● **Directions for this task**
From the entries below, reproduce exactly the line containing "Where should I", the line containing "Click the 荣冠坠地 hexagon achievement badge", and every line in between, with nothing added.

● **Listed records**
★ ★ ★ ★ ★ ★ ★

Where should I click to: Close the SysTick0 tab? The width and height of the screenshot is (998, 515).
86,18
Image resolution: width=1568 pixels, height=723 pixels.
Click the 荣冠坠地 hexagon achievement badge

★ ★ ★ ★ ★ ★ ★

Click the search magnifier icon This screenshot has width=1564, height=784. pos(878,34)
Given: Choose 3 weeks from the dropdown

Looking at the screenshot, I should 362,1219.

★ ★ ★ ★ ★ ★ ★

● **Exercise result**
Where should I click to: Close the SysTick0 tab? The width and height of the screenshot is (998, 515).
86,18
Image resolution: width=1568 pixels, height=723 pixels.
Click the 荣冠坠地 hexagon achievement badge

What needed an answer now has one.